Bismillâhirrahmânirrahîm.

İnne'd-dîne indellâhi'l-İslâm. "Hiç şüphe yok ki Allah indinde muteber olan, geçerli olan din İslâm'dır."

Biz, "İslâm'ın kendisinin teslimiyet mânası, Allah'ın iradesine râm olmak, tâbi olmak mânasından başka en çarpıcı özelliği nedir?" diye tekrar düşündüğümüz zaman, hatırımıza derhal Allah'ın vahdaniyeti geliyor.

Öbür dinlerin hepsinden bizi ayıran en önemli nokta bu; Allah'ın vahdaniyeti.

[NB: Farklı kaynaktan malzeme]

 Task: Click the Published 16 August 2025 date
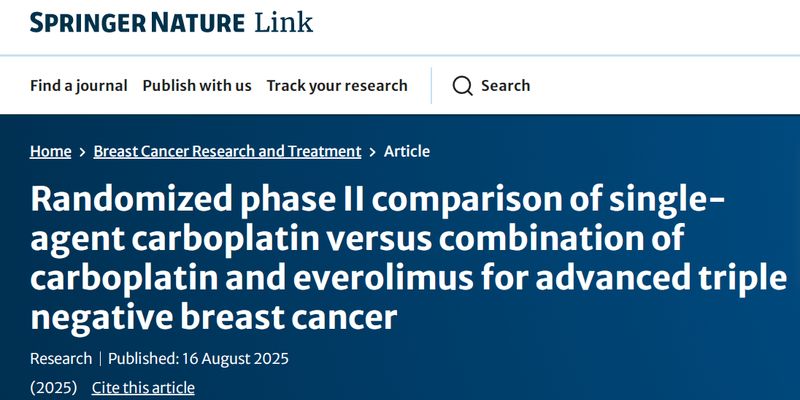pyautogui.click(x=198, y=358)
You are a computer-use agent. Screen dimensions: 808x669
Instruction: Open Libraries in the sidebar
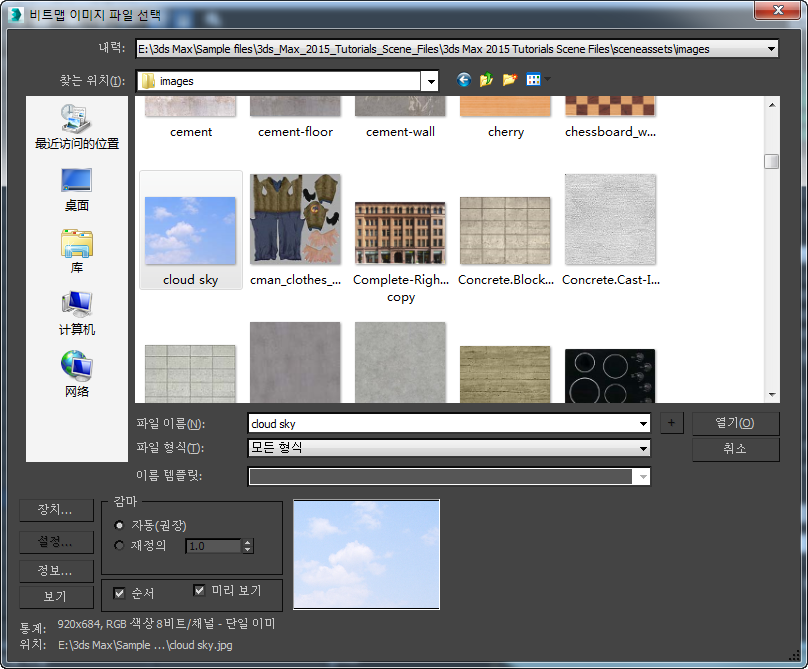pyautogui.click(x=77, y=251)
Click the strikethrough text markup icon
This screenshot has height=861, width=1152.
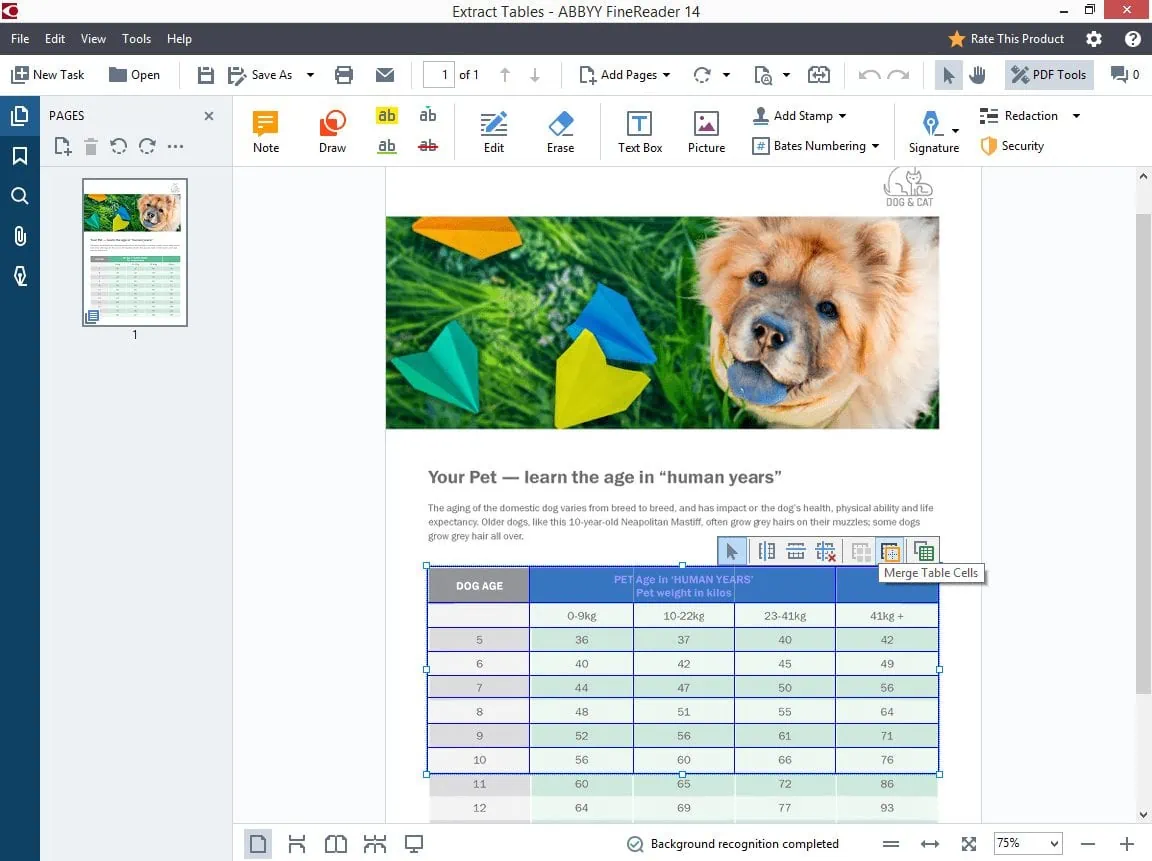(x=428, y=146)
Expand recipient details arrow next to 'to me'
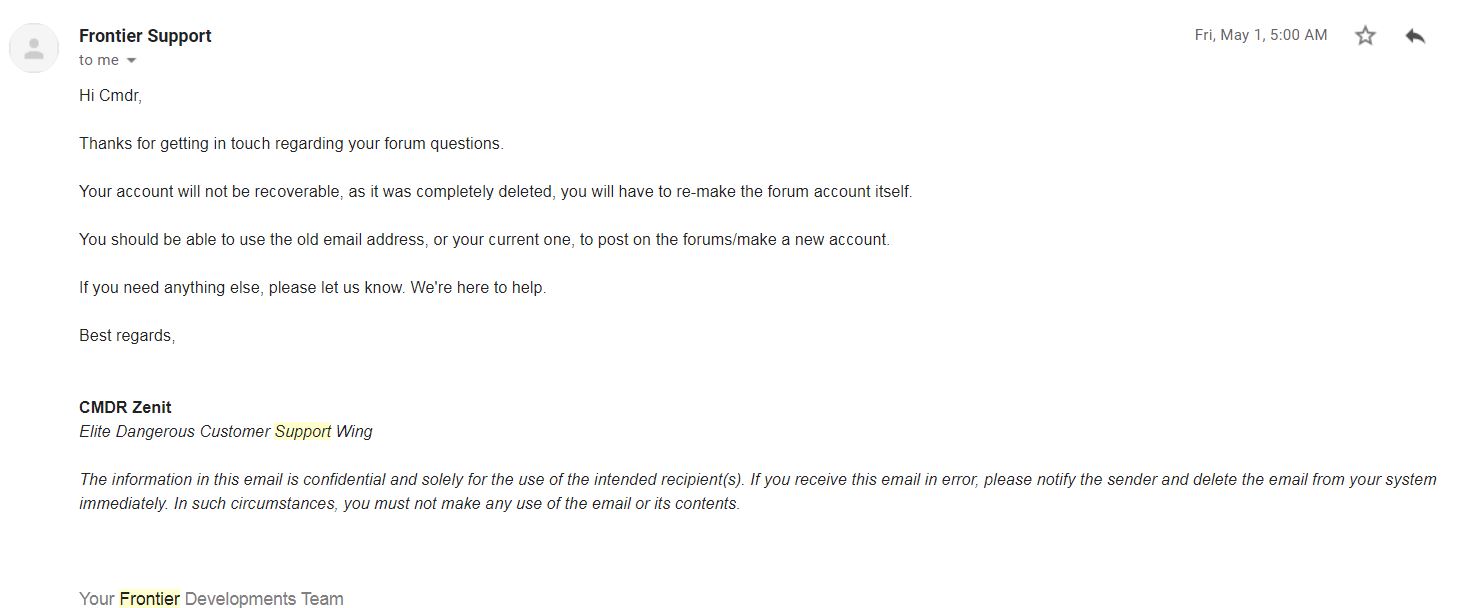The width and height of the screenshot is (1459, 608). click(x=131, y=61)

Vahdaniyet; vahid, vahdet kelimesiyle ilgili bir kelime; Allah'ın birliği, bir oluşu, tek oluşu mânasına geliyor.

Biliyoruz, insanlar dünyanın her yerinde ve zamanın her çağında bazı inançlara sahip olmuşlar ve bu inançlarına göre yaşamışlar. Bu inançların aslı, insanın içindeki, yaratılışındaki duygulardır. Belki bütün toplumlarda Allah'ın vazifelendirmiş olduğu mübarek, seçkin insanlar vardır ve onlar öğretmiştir, ondan sonra bunlar dejenere olmuştur. Yani bütün toplumlara Allah'ın bir mübarek kişi görevlendirdiğini biliyoruz, bu âyet-i kerîmeyle sabit:

Bismillâhirrahmânirrahim

Ve in min ümmetin illâ halâ fîhâ nezîr. "Hiçbir ümmet yoktur ki orada bir uyarıcı, ikaz edici, görevli bulunmuş olmasın."

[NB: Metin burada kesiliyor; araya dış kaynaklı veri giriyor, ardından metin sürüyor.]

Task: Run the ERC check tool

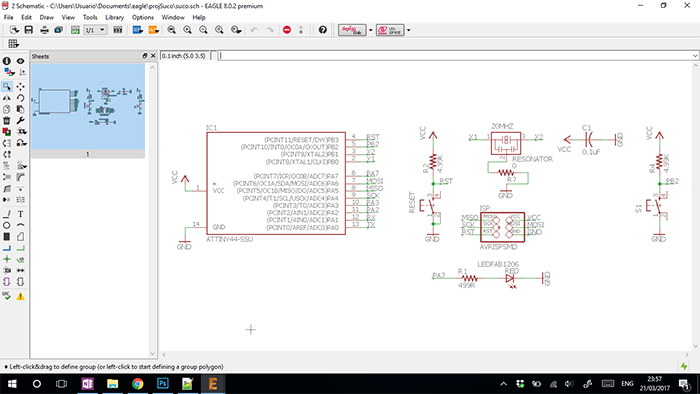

Muhakkak bulunur, muhakkak vardır; her toplumda vardır.

O halde bu zâtlar gelmişler, bu hakikatlerden konuşmuşlar ama insanlar bu hakikatleri tam anlayamamışlar veya nesillere tam aktaramamışlar. Bu bilgiler çığırından çıkmış. Yeryüzünde böylece birtakım inançlar, dinler meydana gelmiş.

Bu dinleri incelediğimiz zaman, bir kısmının ilâhî mahiyetini hiç göremiyoruz. Bunlar beşerî birtakım duygular ve düşünceler olarak karşımıza çıkıyor. Bazı kahramanları, bazı önemli varlıkları öne çıkartıp, zihinde büyütüp onlara tanrılık vasfı yakıştırmak tarzında, muhakkak ki ilâhî olmayan bazı ortaya çıkarışlar var. Yıldırıma, yüksek dağlara, büyük ağaçlara, dikkatlerini çeken bazı yıldızlara, gök cisimlerine, aya, güneşe tapmışlar ve kendilerinde hayır, iyilik gördükleri bazı varlıklara tapmışlar. Misallendirmek gerekirse; güneşe tapmışlar. Halen Japonlar tapıyor. İranlılar, Zerdüşt dininde, güneş onlar için hem bir sembol hem de nur kaynağı olduğu için yani dual ikili bir inançları var; bir aydınlık tanrısı, bir karanlık tanrısı var. Onun için güneş onlara bir tapınma mevzuu olmuş. Sonra, nereden akıllarına gelmişse ineğe, öküze tapmak var. Mısırlılar'da da var, Hintliler'de de var; halen yaşayan bir inanç. İneğe tapıyorlar. Dünyanın büyük bir bölümünde inek besleniyor, kesiliyor, derisinden ayakkabı, çanta yapılıyor, kösele yapılıyor; bir taraftan da bazı insanlar bu zavallı yaratığa tapıyorlar.

Tabii bunların ilâhî menşeli olması mümkün değil, "beşerî dinler" diyoruz. Taraftarları ne kadar çok olursa olsun... Yanlış bir fikrin taraftarının çok olması o fikrin doğru olmasını gerektirmiyor. Hindistan'da nüfus kalabalık ama bu onların haklı olduğunu göstermiyor.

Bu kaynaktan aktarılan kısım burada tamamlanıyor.